When a caregiver becomes ill or is no longer able to provide support due to personal circumstances, people may experience additional stress or anxiety about their own situation. People living with family members may not understand why the family member is not participating in familiar routines, or why they are now living in another area of the home. Residents of care facilities may experience additional fear for their own health knowing that a caregiver is ill and may have infected others in the facility. Preparing people for this possibility can help minimize the negative impact of the disruption.
The Center for the Study of Traumatic Stress – Uniformed Services University
Hospitalization or a potential hospitalization of a caregiver or family member can cause significant distress. This resources offers strategies for managing uncertainty and elevated stress, staying connected during family separations, and communicating effectively with children.

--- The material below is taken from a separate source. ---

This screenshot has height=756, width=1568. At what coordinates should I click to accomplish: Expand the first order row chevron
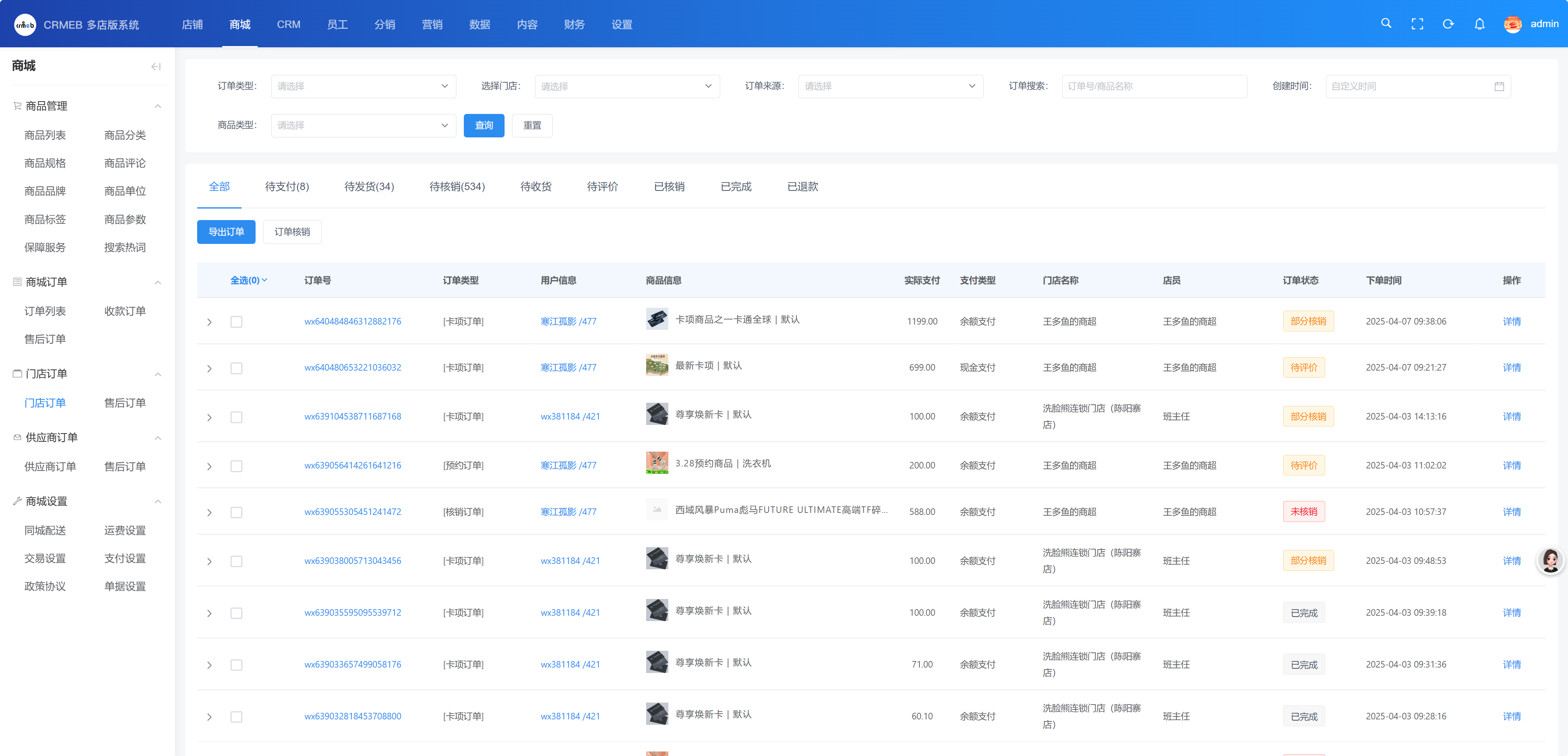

Caregivers need time to take a break and re-group, but during this time, caregivers may be reluctant to take time for themselves. When caregivers live in the same home as people who receive support, adequate respite may be almost impossible to achieve because of stay-at-home orders. Planning for caregiver respite can help to mitigate these factors and reduce the likelihood of burnout.
Caregiver Action Network
This easy-to-read infographic includes common-sense suggestions for self-care.

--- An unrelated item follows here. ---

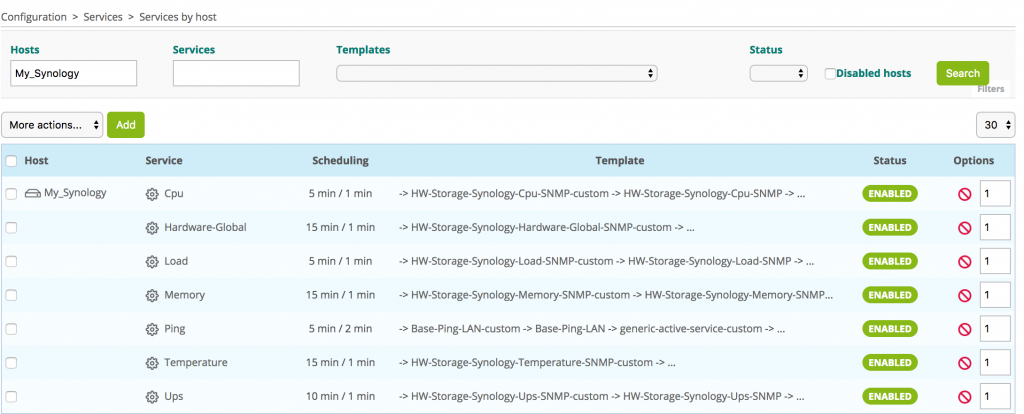1024x414 pixels.
Task: Open the More actions dropdown
Action: [x=52, y=125]
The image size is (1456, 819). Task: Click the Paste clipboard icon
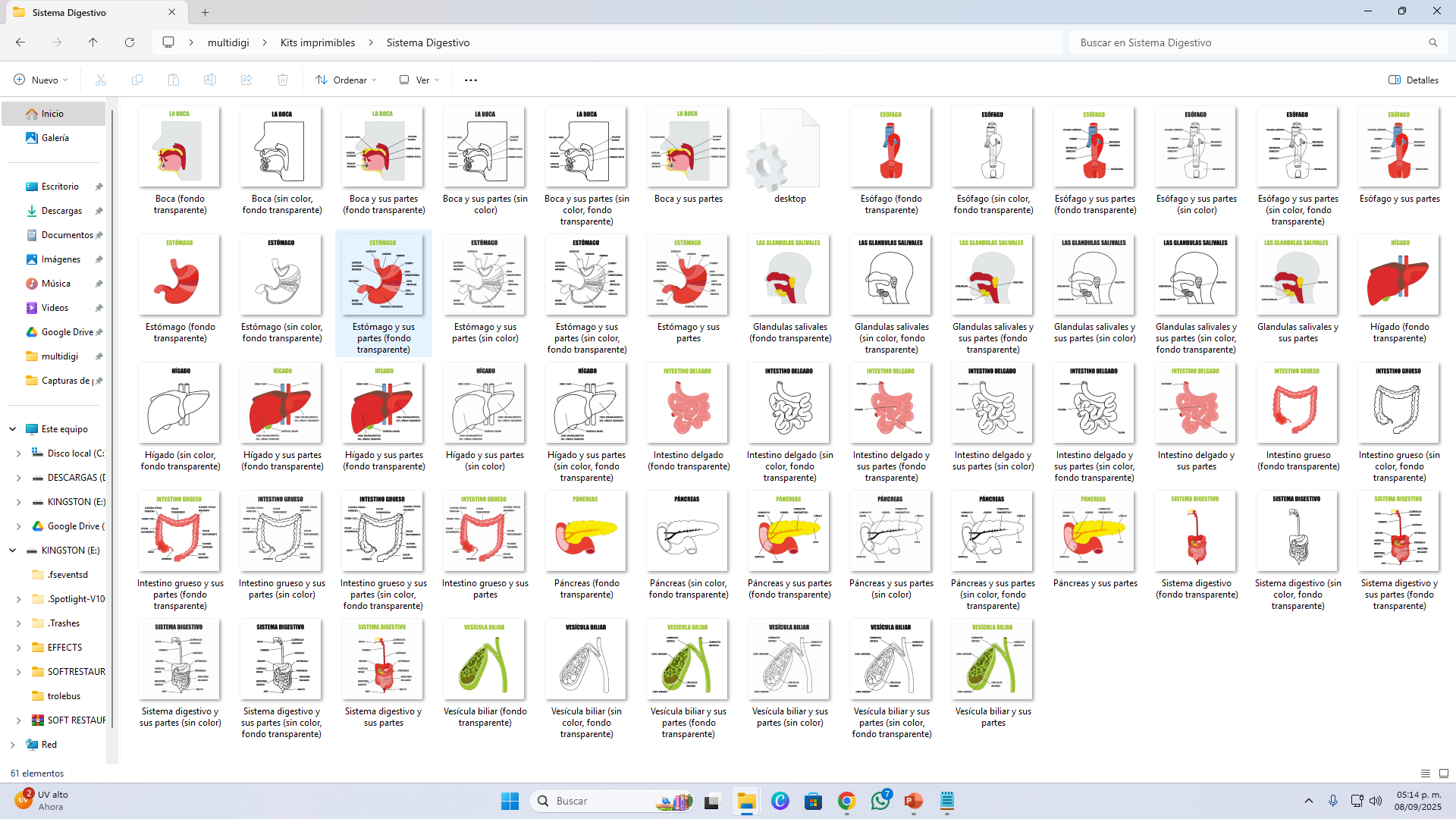pyautogui.click(x=174, y=80)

Northeast and Caribbean (HHS Region 2) Mental Health Technology Transfer Center Network (MHTTC)
Steps for taking care of yourself, ways to stay informed without stressing out, and coping strategies are included in this resource.

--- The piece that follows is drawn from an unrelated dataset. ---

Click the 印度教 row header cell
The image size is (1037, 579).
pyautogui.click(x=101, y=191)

Mountain Plains (HHS Region 8) Mental Health Technology Transfer Center Network (MHTTC)
Links to a variety of resources that could support caregivers are provided in this two-page handout. Examples include “Helping Children Cope with Emergencies” and “Six Ways to Help Your Child Manage Their Anxiety During COVID-19.”
Mental Health America
This website provides a link to the slides and recording of a webinar addressing the skills and techniques that can be used to support each other during this difficult time. The webinar was presented by Patrick Hendry, the Vice President of Peer Advocacy, Supports and Services at Mental Health America.
Restrictions on visitors for people hospitalized with COVID-19 are hard on everyone, but people with disabilities are at risk of additional social and emotional trauma if loved ones are suddenly absent from their lives. People with physical, developmental, psychiatric, or other types of disabilities may have also had traumatic experiences in hospitals, and being hospitalized for COVID-19 could be triggering or retraumatizing for these people. Healthcare staff are very likely to be overworked and under exceptional stress. Providing key information about the person at the time of admission is critical. While the emphasis will be on the person’s current status and medical history, understanding the person’s needs and the most effective way to communicate with and comfort the person is also essential.
This guideline includes questions to ask when making plans in case of a medical or health crisis, including “why is this important to do now? who should be included in the discussion? and what matters most to you?”
Prepare for Your Care
In an easy-to-read format, this resource details components of a medical plan, including planning for a hospital visit, care of pets, taking care of money and bills, and developing a plan for your medical wishes.